Campaign records show Bush's Texas gubernatorial campaigns paid Miers a total of $163,000 in legal fees, most of it for work done during the future president's 1998 re-election bid.
Some senators are planning to explore Miers' legal work for Bush during her confirmation process to be the newest Supreme Court justice, but the White House says it won't release any memos detailing that work.
So what did Miers do for that $163,000? Continuing on with the money:
Reports filed with the Texas Ethics Commission show that two payments of $70,000 were made to Miers' Locke, Purnell, Rain and Harrell firm in Dallas within a month of each other during the 1998 campaign. Another $16,000 in payments were made between March and December 1999.
The 1998 totals dwarfed the $7,000 Bush paid Miers' firm during his first run for governor in 1994, and are extremely large for campaign legal work in Texas, an expert said.
"I'm baffled," said Randall B. Wood, a partner in the Austin firm of Ray, Wood and Bonilla, and former director of Common Cause of Texas. "I've never seen that kind of money spent on a campaign lawyer. It's unprecedented."
The amount received by Locke, Purnell for the 1998 Texas race approaches the national tab for the 2004 Bush presidential re-election campaign, when at least $191,000 was spent on lawyers, Federal Election Commission records show.

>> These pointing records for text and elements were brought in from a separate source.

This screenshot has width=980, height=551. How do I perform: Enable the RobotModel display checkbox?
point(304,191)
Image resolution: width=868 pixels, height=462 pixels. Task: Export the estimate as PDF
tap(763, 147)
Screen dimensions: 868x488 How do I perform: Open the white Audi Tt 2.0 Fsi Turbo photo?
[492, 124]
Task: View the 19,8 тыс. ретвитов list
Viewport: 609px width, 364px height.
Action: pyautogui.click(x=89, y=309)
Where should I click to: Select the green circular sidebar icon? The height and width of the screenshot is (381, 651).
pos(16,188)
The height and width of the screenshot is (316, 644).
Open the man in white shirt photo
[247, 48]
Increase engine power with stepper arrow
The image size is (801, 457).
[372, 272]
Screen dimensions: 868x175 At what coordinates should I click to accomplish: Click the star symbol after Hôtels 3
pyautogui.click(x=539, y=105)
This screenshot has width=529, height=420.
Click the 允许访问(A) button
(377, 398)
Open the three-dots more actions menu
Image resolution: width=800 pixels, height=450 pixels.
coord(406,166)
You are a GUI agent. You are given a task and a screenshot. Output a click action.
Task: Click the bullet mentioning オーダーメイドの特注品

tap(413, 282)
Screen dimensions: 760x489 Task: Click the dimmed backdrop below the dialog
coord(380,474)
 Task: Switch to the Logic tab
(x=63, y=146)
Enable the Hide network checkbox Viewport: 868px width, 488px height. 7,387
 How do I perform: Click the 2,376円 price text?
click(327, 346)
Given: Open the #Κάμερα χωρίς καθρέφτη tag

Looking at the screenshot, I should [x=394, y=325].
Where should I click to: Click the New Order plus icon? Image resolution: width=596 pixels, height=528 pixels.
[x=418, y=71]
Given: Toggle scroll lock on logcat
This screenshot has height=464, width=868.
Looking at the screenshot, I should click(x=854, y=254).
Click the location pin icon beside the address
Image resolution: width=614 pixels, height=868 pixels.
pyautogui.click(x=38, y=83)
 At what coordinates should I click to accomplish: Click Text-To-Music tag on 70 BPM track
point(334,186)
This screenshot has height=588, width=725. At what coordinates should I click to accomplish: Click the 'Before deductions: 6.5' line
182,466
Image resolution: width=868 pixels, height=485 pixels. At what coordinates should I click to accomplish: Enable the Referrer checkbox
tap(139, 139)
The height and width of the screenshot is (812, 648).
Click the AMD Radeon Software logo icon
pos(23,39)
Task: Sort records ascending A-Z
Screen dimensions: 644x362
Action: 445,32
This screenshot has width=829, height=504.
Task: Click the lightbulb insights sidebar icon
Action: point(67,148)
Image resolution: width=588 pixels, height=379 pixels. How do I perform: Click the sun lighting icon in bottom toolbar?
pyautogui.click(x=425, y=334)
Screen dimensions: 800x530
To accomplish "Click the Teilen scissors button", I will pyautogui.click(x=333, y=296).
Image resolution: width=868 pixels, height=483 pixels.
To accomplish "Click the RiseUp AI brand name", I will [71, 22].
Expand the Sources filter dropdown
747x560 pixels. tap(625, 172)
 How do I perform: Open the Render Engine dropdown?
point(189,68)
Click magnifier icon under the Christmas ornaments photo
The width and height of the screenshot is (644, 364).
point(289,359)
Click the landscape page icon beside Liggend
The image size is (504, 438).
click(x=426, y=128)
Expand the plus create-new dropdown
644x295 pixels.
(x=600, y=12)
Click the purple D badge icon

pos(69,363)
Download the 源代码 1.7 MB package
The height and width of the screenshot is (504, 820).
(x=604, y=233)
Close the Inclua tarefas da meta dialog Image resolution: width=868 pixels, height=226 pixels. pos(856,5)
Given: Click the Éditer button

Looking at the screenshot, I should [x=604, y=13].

In 2000, the Bush presidential campaign spent about $365,000 on legal services, the records show.
The Associated Press reviewed Texas records between 1993 and 2000, although detailed reports weren't available for the last half of 1995. A state commission spokeswoman said the panel had planned to retain all of the records because of their historic significance when Bush became president, but some were misplaced.
Dana Perrino, a White House spokeswoman, said the legal fees to Miers' firm were for routine campaign work, but declined to be more specific. Presidential aides declined to say whether Miers ever worked on researching Bush's past, such as his military record.
A spokeswoman for Locke, Liddell & Sapp  the firm created when Miers' office merged with another Dallas law firm  said it wouldn't provide details on the payments, citing attorney-client privilege.
I'm not sure what to make of this. George Bush spent a lot of money for Harriet Miers and her firm to do some type of work--work that is consideresensitiveve to Bush. What was that type of work? Did Miers work to remove whatever traces of inconsistencies regarding Bush's national guard military records? And some of these Texas campaign finance records are also misplaced after 1995. What is with that?
What did Miers do for Bush?
It is certainly interesting to note that whatever work Miers did for Bush during his gubernatorial campaign, Bush is now rewarding her with a Supreme Court seat.